### Job A
In the records further down, reproduce verbatim everything from the line containing "Image resolution: width=2576 pixels, height=1456 pixels. Find" down to the line containing "coordinates (195, 1176).", with both of those lines included.

By Interlocutory Process dated 2 December 2015 Mr Rahul Goyal and others as joint and several administrators of Renex Holdings (Dandenong) 1 Pty Ltd (Admins Apptd) and several other companies apply, under s 447A of the Corporations Act 2001 (Cth) for an order that Pt 5.3A of the Act is to operate, in respect of those companies, such that, if an indemnity available to the administrators under s 443D of the Act is insufficient to meet an amount for which they may be liable out of two borrowings, then they will not personally be liable to repay such amount to the extent of that insufficiency. To put that proposition in plainer terms, the administrators in effect seek an order under s 447A to limit the personal liability which the Act would otherwise impose upon them, in such a borrowing, in respect of the two advances. Those two advances are first, an advance that has already been made, albeit on contractual terms which seek to limit the administrators' liability so far as lawfully possible, by a secured creditor of the companies, AREO Sarl ("AREO") to those companies and, second, a further proposed advance of money by AREO to the companies. It will be necessary to deal with those advances separately below, after I set out something more of the relevant facts.
The application is supported, first, by an affidavit of Mr Goyal dated 29 October 2015, which had previously been read by the administrators in support of a successful application to extend the convening period. Mr Goyal notes that the administrators were appointed on 9 October 2015. He refers to the structure and operations of the Renex companies, which together operate an integrated waste treatment and resource recovery facility, treating contaminated soil and industrial waste at a facility in Dandenong, Victoria. Mr Goyal in turn refers to the activities performed by several companies in the group in respect of that facility. Mr Goyal's evidence is that the total liabilities of the companies, at the date of the administrators' appointment, were very substantial, being in the order of nearly $90 million, which comprised almost entirely amounts owed to secured lenders, with a relatively small amount being owed to trade creditors, and a potential claim by the Environmental Protection Authority so far as the companies may ultimately be placed in liquidation and fail to undertake certain clean-up activities, and a further claim by the Australian Taxation Office which is presently disputed. Importantly, Mr Goyal noted that the companies employed twenty-one persons on a full-time basis and one employee on a part-time basis. That matter is of some importance because, as will emerge below, there are a relatively small number of persons who will stand to benefit from this application, but the largest class of those persons, and on one view those who will benefit most, are the companies' employees who stand to have their employment continued if the application is successful.
Mr Goyal notes that the companies' secured lenders comprise, first, AREO, which is described as a "super-senior lender", and which has consented to this application so far as the first advance is concerned, and not yet expressed a view as to the second advance, and a series of junior ranking note holders. One of those note holders, OP Trust Private Equity 1 Inc, was granted leave to be heard on this application under r 2.13 of the Supreme Court (Corporations) Rules but, in the event, Counsel appearing for it did not have instructions in respect of the application, and has made no submissions on its behalf.

### Data for processing

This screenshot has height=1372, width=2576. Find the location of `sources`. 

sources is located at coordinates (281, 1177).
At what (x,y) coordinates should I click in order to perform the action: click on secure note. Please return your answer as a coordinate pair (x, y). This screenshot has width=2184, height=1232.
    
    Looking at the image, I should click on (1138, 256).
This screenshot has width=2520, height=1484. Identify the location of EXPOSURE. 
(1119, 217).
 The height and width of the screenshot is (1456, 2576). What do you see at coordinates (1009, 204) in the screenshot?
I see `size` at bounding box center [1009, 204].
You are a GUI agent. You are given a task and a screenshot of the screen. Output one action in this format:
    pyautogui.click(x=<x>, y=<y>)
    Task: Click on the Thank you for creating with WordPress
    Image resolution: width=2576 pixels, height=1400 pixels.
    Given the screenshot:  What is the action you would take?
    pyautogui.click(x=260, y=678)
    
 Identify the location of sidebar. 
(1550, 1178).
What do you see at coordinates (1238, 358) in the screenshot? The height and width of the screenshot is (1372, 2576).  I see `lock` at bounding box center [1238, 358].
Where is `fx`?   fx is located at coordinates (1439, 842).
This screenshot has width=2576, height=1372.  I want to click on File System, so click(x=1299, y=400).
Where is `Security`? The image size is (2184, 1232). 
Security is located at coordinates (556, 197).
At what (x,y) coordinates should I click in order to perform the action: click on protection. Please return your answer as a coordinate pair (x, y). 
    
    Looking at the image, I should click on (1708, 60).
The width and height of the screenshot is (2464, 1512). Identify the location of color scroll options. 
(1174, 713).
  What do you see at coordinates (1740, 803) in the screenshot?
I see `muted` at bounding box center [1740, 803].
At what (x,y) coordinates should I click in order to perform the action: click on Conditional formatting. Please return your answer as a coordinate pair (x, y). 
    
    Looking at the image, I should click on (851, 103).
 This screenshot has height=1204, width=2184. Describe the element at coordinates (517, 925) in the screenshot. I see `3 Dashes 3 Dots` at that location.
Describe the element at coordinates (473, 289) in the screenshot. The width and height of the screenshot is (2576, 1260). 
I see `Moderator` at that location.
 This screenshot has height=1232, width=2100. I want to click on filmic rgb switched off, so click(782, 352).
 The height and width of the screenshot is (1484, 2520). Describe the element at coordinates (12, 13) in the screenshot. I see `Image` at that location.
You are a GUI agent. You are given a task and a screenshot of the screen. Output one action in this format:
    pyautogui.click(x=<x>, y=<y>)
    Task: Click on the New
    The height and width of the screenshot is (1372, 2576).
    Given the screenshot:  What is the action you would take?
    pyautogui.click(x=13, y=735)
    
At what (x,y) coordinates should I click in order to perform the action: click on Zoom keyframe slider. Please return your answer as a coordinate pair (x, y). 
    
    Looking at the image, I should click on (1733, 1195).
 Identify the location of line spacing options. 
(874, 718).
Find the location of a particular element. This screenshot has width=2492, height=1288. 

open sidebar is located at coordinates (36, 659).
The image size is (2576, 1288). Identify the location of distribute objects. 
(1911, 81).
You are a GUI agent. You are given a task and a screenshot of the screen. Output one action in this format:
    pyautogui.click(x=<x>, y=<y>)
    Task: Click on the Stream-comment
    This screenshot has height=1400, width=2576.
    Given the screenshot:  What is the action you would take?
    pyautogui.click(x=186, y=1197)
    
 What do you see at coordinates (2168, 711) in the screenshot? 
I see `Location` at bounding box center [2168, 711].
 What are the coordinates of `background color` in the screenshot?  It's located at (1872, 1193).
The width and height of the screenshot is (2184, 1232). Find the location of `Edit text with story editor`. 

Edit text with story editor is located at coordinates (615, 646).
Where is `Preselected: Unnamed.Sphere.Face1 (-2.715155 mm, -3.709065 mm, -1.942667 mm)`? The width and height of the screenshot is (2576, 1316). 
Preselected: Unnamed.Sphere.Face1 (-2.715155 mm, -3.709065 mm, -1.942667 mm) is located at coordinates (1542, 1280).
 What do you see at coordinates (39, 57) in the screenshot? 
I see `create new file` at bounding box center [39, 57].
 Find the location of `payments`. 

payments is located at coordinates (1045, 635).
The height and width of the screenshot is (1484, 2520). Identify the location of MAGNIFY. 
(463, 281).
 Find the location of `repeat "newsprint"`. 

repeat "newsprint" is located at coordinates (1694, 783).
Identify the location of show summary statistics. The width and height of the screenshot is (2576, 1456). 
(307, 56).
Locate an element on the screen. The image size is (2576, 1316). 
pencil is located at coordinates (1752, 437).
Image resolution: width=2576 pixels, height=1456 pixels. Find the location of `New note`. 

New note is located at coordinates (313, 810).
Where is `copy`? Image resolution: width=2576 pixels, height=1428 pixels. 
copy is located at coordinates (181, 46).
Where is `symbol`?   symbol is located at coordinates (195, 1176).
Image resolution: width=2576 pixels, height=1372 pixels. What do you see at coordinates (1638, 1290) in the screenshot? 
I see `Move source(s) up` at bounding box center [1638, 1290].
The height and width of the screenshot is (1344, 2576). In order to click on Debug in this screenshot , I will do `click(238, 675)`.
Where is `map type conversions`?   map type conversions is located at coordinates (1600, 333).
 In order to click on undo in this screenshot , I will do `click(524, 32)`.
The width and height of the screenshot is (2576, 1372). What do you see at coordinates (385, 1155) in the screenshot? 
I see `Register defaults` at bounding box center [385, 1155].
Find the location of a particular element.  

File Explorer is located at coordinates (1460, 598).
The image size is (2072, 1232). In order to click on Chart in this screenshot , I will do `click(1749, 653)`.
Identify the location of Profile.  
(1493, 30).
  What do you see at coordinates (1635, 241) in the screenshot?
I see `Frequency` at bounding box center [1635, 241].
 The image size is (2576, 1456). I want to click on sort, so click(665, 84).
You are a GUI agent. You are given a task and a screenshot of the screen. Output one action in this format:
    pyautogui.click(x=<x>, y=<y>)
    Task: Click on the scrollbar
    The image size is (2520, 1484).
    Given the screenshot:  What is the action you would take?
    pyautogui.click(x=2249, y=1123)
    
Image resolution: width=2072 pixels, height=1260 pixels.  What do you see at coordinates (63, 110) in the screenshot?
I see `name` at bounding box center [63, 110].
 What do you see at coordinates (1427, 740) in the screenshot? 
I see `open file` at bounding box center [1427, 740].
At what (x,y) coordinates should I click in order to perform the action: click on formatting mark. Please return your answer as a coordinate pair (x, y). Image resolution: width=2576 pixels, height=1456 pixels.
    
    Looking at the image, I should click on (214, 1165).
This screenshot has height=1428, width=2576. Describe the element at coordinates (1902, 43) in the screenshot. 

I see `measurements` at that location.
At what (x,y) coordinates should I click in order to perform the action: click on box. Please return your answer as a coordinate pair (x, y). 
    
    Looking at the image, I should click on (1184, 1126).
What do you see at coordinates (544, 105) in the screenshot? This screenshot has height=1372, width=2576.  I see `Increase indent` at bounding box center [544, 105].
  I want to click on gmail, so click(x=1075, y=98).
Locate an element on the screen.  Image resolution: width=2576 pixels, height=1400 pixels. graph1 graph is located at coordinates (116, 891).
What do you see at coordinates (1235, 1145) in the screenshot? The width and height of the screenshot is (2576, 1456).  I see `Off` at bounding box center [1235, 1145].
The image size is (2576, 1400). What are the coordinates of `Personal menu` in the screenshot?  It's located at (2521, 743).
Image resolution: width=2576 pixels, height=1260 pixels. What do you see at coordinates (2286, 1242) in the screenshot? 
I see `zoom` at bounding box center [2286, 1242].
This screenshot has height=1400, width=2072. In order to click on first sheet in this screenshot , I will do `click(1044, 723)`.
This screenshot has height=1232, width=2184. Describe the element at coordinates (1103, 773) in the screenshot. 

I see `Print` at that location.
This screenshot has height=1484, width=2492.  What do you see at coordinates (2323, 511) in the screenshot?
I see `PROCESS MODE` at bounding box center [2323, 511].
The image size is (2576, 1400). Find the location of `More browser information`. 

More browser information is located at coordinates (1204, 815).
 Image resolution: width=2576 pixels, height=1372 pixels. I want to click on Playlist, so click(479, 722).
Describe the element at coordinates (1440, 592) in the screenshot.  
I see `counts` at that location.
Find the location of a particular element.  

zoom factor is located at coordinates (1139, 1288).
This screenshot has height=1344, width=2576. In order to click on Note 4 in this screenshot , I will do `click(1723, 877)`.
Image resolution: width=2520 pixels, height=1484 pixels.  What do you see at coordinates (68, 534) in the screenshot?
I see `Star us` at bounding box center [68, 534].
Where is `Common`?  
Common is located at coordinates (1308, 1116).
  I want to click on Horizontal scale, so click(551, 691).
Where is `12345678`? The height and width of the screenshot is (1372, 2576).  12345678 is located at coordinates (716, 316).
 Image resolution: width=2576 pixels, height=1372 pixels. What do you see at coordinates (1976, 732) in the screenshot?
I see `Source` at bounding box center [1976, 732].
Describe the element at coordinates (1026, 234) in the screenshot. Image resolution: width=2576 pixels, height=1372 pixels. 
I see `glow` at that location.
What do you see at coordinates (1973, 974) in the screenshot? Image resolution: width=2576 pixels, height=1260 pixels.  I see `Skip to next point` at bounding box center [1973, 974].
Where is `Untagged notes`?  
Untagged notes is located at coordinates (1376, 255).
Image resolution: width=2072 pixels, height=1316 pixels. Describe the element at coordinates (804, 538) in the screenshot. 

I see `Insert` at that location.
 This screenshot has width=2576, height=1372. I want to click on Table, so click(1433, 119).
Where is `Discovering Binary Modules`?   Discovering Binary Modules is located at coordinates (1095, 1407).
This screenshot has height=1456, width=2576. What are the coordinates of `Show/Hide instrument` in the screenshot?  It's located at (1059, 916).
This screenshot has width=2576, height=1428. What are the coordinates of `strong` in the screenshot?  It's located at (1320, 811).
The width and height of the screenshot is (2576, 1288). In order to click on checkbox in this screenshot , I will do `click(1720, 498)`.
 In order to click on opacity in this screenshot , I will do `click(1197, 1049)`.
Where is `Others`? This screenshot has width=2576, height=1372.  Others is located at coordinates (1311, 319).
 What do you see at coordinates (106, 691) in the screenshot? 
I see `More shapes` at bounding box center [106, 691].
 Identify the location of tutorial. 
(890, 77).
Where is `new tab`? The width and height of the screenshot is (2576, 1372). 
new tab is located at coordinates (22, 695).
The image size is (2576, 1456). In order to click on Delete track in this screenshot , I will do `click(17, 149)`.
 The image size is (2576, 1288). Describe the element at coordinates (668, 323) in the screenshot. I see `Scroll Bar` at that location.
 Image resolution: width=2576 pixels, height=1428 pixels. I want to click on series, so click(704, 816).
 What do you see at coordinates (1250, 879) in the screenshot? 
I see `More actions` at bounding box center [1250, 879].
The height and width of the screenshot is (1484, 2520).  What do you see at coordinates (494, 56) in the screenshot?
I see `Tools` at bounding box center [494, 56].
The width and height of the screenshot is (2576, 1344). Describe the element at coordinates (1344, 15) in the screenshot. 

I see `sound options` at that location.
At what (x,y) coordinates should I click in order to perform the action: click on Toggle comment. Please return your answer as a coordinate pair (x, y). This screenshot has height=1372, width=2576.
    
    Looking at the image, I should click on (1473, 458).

### Job B
According to the judgment excerpt, on what date were the administrators appointed?

### Reply A
Image resolution: width=2576 pixels, height=1456 pixels. Find the location of `New note`. 

New note is located at coordinates (313, 810).
Where is `copy`? Image resolution: width=2576 pixels, height=1428 pixels. 
copy is located at coordinates (181, 46).
Where is `symbol`?   symbol is located at coordinates (195, 1176).

### Reply B
9 October 2015